Hinduizm’deki insan hayatı, ozan Vladimir Vysotsky’nin doğru bir şekilde belirttiği gibi, bir dizi yer değiştirme. Ruh ya da bilinç cennete ya da cehenneme uymaz, ama dünyevi yaşamın doğruluğuna bağlı olarak başka bir kişiye, hayvana, bitkiye ya da hatta taşa yeniden doğarlar. Bu bakış açısından, post-mortem deneyiminin çok daha fazla kanıtı vardır, çünkü bir kişi önceki yaşamını tam olarak söylediğinde yeterli miktarda kayıtlı kanıt vardır (bunu bilmiyorsa).

Eski dinlerde

Yahudilik, ruhun özü (neshama) ile olan ilişkisini henüz belirlememiştir. Bu dinde, temel ilkelerde bile birbiriyle çelişebilecek çok sayıda yön ve gelenek vardır.

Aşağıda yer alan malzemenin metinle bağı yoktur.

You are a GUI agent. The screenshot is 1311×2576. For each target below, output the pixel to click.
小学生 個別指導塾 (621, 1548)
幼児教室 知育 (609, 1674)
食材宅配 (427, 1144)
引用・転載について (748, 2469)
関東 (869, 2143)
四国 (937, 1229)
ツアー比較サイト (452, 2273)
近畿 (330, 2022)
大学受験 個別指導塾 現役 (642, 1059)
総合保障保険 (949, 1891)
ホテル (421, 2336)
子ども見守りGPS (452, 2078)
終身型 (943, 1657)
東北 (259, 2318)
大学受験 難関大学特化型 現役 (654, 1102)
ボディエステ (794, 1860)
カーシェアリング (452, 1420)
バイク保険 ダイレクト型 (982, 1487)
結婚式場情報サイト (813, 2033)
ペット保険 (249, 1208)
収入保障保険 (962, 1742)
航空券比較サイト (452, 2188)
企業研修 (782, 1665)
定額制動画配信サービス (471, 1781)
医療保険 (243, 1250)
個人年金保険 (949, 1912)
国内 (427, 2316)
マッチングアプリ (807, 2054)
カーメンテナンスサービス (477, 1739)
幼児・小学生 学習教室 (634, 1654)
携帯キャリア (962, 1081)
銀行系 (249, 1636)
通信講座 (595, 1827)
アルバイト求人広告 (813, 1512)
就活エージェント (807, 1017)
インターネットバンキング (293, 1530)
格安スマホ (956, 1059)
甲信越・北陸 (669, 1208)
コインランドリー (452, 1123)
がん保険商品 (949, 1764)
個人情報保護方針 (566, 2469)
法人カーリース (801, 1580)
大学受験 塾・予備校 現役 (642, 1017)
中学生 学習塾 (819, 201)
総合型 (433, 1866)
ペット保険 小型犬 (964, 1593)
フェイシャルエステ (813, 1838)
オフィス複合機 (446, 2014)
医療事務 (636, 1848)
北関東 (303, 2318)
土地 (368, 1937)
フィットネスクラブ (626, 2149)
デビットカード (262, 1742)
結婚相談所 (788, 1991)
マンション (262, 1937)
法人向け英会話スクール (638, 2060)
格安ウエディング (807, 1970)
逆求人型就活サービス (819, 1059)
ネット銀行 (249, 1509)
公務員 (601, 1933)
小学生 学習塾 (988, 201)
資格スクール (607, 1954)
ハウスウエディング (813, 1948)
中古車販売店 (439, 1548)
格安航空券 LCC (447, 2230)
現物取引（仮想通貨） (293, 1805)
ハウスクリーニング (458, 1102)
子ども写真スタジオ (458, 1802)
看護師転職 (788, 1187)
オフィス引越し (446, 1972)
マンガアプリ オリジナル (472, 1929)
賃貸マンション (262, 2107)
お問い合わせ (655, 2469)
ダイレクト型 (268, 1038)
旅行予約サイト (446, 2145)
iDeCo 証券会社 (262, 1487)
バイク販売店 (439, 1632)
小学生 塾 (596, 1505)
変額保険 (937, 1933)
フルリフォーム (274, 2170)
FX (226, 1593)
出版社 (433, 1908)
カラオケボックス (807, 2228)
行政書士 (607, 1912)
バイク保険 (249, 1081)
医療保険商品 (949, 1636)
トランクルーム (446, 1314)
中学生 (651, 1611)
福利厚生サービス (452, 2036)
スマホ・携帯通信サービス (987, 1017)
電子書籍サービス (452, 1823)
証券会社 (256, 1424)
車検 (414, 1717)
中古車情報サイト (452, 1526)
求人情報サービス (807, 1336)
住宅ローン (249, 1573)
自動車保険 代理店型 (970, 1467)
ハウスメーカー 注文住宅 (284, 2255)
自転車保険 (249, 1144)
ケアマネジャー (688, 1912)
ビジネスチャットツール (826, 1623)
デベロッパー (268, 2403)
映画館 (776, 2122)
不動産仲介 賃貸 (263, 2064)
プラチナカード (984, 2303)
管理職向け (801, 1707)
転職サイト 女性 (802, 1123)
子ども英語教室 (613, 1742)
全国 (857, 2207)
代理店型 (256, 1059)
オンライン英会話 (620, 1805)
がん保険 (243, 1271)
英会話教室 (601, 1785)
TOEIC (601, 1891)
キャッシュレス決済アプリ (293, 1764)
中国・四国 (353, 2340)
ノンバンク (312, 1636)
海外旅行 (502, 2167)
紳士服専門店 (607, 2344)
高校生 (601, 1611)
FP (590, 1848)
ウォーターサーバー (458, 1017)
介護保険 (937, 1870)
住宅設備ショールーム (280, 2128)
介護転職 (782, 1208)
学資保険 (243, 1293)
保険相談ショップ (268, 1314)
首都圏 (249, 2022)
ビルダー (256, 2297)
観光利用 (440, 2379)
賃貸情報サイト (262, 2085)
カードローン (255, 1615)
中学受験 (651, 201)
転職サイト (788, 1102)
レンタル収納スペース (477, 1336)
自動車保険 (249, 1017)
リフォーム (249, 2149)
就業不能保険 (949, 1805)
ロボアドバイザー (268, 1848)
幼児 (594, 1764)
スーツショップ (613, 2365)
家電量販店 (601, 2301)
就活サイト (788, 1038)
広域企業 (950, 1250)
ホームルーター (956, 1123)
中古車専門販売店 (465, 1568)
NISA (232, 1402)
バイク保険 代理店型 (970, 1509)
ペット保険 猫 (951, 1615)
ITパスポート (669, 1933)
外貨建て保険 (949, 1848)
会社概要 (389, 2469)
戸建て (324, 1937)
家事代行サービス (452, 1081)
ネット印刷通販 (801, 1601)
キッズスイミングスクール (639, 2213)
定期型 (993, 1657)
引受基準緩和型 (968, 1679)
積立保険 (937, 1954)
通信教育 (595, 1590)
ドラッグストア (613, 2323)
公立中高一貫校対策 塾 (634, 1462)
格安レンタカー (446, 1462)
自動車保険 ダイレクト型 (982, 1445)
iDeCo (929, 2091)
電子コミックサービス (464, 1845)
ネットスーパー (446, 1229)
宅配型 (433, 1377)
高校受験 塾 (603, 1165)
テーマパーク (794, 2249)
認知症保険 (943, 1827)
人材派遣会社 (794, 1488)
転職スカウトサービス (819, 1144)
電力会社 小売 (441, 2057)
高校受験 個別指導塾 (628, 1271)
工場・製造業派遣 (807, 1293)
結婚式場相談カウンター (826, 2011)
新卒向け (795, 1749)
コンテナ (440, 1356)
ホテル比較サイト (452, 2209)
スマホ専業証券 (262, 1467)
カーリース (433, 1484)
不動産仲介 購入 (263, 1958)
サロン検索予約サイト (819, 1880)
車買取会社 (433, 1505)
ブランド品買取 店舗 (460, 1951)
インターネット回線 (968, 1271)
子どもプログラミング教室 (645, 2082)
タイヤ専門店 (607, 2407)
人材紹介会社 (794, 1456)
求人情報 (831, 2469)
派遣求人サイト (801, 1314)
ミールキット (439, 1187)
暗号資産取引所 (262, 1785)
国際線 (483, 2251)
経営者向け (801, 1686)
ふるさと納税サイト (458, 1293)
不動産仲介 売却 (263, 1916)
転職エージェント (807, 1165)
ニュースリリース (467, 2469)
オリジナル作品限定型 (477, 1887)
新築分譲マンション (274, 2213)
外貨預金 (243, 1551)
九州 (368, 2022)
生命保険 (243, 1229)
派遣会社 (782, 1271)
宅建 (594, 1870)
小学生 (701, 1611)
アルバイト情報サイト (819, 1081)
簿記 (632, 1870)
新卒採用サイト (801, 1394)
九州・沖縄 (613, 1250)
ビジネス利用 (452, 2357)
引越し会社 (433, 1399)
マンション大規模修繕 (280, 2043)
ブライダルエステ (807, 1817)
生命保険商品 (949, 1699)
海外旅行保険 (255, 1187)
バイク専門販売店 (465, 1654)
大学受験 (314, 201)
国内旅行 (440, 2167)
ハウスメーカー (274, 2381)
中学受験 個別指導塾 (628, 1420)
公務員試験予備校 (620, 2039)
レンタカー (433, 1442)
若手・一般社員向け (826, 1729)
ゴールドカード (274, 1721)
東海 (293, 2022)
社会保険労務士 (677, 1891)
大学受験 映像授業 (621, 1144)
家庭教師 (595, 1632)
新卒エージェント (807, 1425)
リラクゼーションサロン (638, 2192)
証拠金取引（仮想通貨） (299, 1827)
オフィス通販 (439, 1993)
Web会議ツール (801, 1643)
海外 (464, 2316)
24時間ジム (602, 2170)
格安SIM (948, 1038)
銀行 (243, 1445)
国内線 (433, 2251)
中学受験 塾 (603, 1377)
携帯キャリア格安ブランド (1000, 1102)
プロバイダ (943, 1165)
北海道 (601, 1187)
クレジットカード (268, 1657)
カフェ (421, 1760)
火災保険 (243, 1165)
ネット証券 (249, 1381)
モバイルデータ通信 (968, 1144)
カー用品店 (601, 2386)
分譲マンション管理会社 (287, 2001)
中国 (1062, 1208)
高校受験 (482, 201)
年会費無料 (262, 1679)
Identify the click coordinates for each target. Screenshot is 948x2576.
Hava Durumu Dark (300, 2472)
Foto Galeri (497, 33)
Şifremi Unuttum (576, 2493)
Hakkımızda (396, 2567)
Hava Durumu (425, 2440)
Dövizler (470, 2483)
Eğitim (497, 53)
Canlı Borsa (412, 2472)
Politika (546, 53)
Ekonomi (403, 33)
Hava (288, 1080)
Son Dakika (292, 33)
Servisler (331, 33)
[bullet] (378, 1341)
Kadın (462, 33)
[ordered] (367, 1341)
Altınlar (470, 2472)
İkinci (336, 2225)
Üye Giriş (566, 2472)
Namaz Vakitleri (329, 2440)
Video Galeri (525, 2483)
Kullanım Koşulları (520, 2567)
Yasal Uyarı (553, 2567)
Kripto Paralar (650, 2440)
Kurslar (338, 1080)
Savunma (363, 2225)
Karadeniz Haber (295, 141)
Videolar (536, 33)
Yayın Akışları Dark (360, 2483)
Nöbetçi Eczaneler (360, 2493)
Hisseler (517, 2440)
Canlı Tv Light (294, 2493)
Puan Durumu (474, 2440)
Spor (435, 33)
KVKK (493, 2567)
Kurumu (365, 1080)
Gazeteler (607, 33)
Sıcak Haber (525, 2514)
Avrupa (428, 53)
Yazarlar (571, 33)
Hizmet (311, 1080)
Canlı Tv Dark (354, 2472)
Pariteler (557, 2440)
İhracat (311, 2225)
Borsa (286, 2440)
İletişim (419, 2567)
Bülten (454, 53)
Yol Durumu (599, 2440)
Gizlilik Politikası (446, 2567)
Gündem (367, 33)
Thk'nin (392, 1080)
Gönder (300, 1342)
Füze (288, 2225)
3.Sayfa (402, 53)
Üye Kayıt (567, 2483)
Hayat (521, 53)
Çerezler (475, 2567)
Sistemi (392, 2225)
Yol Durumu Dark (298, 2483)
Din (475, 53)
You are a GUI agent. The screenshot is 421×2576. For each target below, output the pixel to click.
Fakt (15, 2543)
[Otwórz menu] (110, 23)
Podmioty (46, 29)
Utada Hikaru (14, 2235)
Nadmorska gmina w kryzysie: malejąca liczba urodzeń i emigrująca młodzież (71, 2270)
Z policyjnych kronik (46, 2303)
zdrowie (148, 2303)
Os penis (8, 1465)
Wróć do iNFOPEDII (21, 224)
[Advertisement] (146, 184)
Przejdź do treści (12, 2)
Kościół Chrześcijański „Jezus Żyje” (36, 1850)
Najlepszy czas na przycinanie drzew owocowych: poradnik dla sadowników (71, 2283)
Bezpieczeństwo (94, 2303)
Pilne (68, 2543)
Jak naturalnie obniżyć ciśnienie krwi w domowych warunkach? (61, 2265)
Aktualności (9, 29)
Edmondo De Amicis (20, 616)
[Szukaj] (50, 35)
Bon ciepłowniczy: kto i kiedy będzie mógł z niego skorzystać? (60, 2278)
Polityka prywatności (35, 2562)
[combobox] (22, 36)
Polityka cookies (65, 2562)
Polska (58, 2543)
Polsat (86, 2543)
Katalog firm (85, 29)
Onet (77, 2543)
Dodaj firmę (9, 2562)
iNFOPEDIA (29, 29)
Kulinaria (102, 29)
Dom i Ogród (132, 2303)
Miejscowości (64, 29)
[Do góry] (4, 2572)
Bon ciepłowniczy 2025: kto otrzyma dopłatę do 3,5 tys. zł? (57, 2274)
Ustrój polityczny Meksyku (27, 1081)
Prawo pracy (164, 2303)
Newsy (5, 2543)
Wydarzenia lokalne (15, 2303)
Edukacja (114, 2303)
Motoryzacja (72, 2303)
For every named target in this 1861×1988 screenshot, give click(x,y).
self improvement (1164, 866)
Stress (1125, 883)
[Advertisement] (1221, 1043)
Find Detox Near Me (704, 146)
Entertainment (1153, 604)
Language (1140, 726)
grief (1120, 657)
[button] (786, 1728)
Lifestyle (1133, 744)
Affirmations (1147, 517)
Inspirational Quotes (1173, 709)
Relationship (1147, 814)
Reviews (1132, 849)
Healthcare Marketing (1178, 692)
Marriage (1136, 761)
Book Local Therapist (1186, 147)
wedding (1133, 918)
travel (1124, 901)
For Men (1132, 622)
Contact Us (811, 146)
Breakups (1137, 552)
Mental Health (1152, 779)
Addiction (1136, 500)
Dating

Böylece Sadukiler Neshama’nın ölümlü olduğundan ve vücutla birlikte öldüğünden emin olurken, Ferisiler onu ölümsüz olarak kabul ederler. Yahudilikteki bazı eğilimler, Eski Mısır’dan kabul edilen ve ruhun mükemmelliğe ulaşmak için bir yeniden doğuş döngüsünden geçmesi gerektiği tezine dayanmaktadır..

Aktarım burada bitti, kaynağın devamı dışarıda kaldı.